Chapter 3
With the basic structure for speech recognition firmly in place, CoffeeS1 expands word recognition capabilities. You navigate around the coffee shop, and you can place orders for different kinds of coffee drinks.
The example will focus on grammars generally and, on command and control grammar specifically. The following topics will be discussed
· Grammars: Command and Control, dictation.
· Phrase: Phrase structure, word recognition.
· Grammar Files: XML tagging.
Command and Control
The last example (CoffeeS0) was not robust. You were limited to about five words. However, they are five words of special interest and using them, you could move around the application. Using grammar in the command and control function limits the use of words and bestows upon them specialized meanings. This is convenient for some uses in applications. In the last chapter, you learned that grammars could have limited recognition contexts such as for menus. As an example, you would want the application to respond, or even to attempt to respond, to certain words relating to menu items or to the menu bar such as “file,” “open,” or “print.”
These words are provided in an exclusive list. If the word is not found, it is not recognized. Also, word order matters in some cases. In CoffeeS0, “Go to counter” was understood and “Counter go to” was not. Using a list approach is also called rule-based or context-free grammar. Words are evaluated according to a fixed set of rules. In short, the word is either in the list or it is not. There is no attempt to figure out the intent of the word based on the words that came before or after it. That is, there is no context for the words.
SAPI 5 uses extensible markup language (XML) to create this list. The file may be generated ahead of time or compiled during program execution. Because command and control deals mostly with lists, words can be added dynamically and can accommodate new situations easily.
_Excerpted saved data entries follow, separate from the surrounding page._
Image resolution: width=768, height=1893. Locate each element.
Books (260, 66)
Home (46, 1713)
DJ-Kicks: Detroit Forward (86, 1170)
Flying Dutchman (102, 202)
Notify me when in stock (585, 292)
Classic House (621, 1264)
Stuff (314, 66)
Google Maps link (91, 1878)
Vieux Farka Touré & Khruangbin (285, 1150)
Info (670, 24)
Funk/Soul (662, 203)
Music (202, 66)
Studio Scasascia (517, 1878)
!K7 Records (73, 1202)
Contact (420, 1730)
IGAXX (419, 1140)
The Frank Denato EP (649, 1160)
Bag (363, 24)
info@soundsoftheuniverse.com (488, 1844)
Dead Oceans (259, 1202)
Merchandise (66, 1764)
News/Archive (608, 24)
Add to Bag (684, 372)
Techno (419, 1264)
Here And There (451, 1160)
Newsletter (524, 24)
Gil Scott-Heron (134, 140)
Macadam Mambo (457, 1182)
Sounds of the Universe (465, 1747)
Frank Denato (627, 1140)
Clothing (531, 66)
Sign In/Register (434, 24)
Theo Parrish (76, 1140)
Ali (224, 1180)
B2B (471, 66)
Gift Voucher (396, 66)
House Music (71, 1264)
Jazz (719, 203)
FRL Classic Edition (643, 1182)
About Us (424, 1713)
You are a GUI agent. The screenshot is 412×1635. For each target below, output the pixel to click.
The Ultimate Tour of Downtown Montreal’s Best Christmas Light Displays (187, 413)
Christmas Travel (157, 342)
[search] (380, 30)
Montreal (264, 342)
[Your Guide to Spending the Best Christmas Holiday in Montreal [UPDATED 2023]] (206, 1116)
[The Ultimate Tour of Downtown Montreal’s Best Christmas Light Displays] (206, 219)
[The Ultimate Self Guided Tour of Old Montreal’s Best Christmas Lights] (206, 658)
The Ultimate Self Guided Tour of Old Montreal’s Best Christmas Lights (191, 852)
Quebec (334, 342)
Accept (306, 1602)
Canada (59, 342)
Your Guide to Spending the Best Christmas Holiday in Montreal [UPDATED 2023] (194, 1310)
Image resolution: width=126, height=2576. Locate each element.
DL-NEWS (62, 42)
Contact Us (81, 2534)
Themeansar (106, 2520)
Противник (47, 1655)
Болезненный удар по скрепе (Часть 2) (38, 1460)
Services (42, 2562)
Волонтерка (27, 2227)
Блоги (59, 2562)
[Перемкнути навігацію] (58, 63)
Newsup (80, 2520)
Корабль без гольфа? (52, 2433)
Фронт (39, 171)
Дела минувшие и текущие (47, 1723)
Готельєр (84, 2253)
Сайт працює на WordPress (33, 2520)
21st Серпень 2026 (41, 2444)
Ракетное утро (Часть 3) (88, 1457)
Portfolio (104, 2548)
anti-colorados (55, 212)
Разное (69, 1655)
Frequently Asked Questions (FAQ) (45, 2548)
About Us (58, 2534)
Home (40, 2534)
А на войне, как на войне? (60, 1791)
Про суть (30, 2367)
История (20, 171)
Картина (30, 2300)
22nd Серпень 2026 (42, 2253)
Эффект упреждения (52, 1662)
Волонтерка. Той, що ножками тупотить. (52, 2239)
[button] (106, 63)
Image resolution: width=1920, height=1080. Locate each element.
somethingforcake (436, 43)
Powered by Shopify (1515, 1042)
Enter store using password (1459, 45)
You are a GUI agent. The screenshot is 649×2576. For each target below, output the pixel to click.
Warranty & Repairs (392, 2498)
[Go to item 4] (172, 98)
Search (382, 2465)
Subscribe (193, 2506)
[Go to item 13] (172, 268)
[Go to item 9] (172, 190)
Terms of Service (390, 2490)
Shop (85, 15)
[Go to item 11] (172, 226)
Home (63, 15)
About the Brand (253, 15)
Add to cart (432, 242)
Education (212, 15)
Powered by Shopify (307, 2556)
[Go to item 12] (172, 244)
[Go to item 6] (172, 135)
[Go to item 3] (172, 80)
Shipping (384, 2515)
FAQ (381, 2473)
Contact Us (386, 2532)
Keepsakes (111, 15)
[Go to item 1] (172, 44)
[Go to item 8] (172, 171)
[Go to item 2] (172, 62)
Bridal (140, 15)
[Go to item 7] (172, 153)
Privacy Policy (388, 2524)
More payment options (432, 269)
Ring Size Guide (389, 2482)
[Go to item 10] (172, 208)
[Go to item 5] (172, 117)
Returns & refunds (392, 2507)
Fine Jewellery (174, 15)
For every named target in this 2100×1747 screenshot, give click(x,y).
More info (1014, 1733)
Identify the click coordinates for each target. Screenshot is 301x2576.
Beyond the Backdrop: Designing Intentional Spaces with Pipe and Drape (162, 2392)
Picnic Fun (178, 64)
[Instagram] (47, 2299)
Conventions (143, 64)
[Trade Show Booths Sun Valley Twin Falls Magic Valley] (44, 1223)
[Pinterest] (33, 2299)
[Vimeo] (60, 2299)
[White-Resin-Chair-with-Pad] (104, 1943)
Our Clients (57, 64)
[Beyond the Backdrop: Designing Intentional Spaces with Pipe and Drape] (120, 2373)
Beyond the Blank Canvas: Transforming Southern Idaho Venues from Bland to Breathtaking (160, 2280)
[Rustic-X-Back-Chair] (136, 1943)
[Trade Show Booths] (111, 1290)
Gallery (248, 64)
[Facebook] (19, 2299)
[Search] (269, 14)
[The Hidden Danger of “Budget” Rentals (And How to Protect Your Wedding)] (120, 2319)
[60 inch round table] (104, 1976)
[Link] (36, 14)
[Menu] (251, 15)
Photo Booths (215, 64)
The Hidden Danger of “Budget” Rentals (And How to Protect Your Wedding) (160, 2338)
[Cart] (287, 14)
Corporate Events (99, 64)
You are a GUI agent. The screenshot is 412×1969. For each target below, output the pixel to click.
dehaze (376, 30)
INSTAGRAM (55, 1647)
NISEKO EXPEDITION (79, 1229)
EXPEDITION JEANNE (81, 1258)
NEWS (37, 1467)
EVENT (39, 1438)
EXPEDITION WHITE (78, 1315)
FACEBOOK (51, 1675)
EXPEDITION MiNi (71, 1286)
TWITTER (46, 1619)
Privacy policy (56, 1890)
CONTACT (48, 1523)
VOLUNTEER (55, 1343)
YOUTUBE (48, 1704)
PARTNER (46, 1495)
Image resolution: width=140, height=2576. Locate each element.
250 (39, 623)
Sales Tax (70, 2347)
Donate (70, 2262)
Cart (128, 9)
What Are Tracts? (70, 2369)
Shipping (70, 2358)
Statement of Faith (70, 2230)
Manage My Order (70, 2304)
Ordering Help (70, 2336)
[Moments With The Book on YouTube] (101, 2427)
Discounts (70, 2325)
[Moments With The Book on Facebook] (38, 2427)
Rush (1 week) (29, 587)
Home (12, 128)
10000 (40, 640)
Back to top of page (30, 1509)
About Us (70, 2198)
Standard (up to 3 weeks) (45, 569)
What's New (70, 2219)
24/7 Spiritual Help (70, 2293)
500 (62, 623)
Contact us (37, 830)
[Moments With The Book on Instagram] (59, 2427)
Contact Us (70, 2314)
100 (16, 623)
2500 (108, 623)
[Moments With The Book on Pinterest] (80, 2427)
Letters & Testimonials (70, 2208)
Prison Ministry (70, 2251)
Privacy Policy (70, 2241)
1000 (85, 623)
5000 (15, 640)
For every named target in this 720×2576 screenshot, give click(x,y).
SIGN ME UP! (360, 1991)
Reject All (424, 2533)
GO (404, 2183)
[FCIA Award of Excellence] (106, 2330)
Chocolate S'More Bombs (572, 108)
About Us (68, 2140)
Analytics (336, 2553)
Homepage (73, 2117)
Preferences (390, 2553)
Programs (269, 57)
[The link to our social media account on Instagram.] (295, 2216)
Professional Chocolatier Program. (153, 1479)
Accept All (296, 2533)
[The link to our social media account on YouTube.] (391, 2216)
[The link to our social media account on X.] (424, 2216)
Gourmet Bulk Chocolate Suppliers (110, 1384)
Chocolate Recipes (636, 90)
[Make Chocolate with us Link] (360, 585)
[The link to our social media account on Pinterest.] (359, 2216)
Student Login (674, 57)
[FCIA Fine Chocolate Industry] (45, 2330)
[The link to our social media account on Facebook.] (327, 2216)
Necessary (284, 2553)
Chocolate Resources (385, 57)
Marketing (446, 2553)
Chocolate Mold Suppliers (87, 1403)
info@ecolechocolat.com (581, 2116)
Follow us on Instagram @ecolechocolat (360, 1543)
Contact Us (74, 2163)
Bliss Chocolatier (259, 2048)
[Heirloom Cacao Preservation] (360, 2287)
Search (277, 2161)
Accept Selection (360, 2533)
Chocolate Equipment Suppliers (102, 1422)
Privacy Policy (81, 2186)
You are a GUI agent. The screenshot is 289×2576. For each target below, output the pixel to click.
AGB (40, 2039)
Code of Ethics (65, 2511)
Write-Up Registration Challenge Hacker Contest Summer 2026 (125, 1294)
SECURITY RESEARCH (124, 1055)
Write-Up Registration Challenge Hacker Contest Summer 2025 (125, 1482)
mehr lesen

CoffeeS1 addresses word order and the ability to sequence words.
Dictation
Command and control has obvious shortcomings. As mentioned, it is limited in the words used. Someone has to spend the time to manually define the command set. Often, you will want to speak any word and have it recognized. This is what a traditional speech recognition (SR) program does. That is, you can dictate any word, no matter how esoteric, into a word processor and have that word translated into text. For this use of a speech recognition engine, you must move from command and control to a dictation grammar. Instead of an XML-based vocabulary, dictation grammar uses a much more extensive range of words and determines each word based on context. The words immediately before and after it are studied and dictation grammar chooses the most likely outcome. For this reason, this is also called a statistical language model (SLM).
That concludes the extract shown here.